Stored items
◆ ◆ ◆ ◆

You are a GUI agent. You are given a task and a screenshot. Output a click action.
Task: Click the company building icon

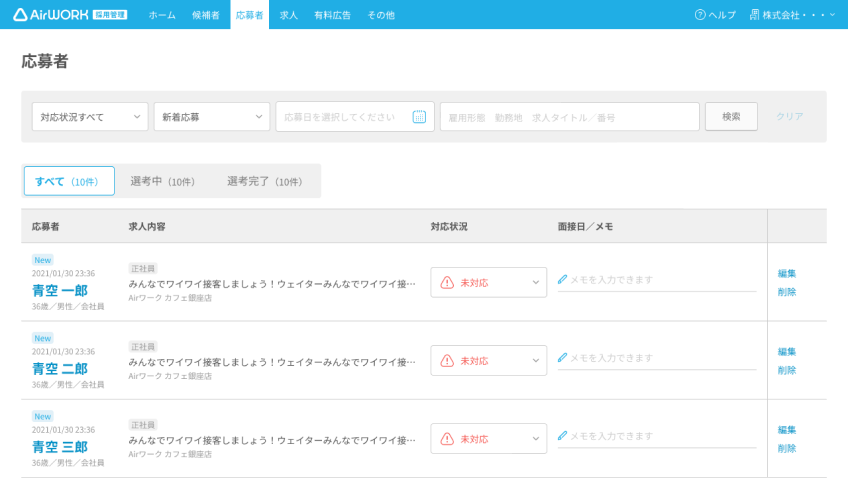tap(754, 15)
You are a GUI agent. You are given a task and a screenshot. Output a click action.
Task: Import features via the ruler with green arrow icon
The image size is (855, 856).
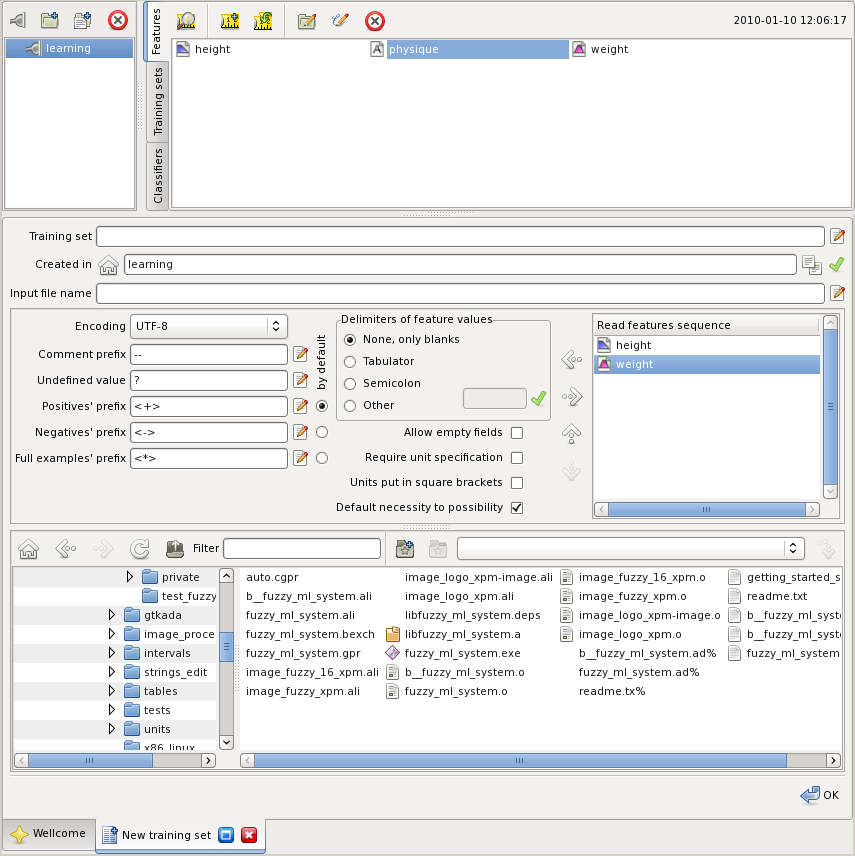coord(261,20)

◆ ◆ ◆ ◆

WHAT THE TASK REQUIRES –
Output each entry exactly. Skip the pictures.

ANSWER BOX –
You are a GUI agent. You are given a task and a screenshot. Output a click action.
Task: Click the company building icon

tap(754, 15)
You are a GUI agent. You are given a task and a screenshot. Output a click action.
Task: Import features via the ruler with green arrow icon
The image size is (855, 856).
coord(261,20)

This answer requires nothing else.